> ABOUT THIS TASK
There is a line below that contains "Task: Toggle italic text formatting". Please reproduce it and all following lines exactly, through the final one.

==== MATERIAL FOR THE TASK

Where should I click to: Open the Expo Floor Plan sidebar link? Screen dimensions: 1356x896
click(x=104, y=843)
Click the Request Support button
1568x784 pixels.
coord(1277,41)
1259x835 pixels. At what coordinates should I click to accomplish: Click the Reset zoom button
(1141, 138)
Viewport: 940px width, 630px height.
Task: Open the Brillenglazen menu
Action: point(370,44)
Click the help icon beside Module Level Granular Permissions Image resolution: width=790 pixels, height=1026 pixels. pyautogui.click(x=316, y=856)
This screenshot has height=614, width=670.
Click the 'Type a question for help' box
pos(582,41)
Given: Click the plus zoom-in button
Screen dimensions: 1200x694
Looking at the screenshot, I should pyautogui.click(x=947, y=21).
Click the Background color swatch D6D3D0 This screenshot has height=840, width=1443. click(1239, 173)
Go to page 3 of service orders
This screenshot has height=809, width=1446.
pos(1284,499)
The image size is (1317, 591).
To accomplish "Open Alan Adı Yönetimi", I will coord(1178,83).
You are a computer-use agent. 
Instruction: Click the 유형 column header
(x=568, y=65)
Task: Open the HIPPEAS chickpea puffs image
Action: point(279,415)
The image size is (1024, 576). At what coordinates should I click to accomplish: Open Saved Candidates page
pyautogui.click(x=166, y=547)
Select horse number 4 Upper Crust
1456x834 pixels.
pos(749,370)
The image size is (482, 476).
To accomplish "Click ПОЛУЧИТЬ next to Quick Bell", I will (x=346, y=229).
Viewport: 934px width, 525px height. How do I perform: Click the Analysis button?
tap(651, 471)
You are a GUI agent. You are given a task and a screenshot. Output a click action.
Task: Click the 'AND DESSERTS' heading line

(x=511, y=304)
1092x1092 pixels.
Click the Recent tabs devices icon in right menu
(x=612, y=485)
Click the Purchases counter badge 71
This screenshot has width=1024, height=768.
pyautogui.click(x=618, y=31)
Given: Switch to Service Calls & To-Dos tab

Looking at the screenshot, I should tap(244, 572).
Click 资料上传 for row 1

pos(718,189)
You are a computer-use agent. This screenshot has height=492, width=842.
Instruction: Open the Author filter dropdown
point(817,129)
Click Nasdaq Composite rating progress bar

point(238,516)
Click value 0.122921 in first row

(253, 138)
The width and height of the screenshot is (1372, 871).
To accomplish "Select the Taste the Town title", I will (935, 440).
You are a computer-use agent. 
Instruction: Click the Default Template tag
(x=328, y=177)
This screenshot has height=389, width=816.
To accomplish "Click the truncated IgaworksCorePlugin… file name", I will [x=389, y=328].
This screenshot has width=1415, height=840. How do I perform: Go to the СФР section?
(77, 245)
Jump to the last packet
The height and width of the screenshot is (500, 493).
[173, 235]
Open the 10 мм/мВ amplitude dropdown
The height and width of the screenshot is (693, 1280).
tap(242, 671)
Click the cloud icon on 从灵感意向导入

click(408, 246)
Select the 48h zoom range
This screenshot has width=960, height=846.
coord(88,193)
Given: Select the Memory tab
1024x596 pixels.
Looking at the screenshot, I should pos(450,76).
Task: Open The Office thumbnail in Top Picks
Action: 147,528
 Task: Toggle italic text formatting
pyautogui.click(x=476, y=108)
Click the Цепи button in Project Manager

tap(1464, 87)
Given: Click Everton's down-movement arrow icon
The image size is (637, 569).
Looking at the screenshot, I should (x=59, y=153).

========

> RESPONSE TO THIS TASK
 Task: Toggle italic text formatting
pyautogui.click(x=476, y=108)
Click the Цепи button in Project Manager

tap(1464, 87)
Given: Click Everton's down-movement arrow icon
The image size is (637, 569).
Looking at the screenshot, I should (x=59, y=153).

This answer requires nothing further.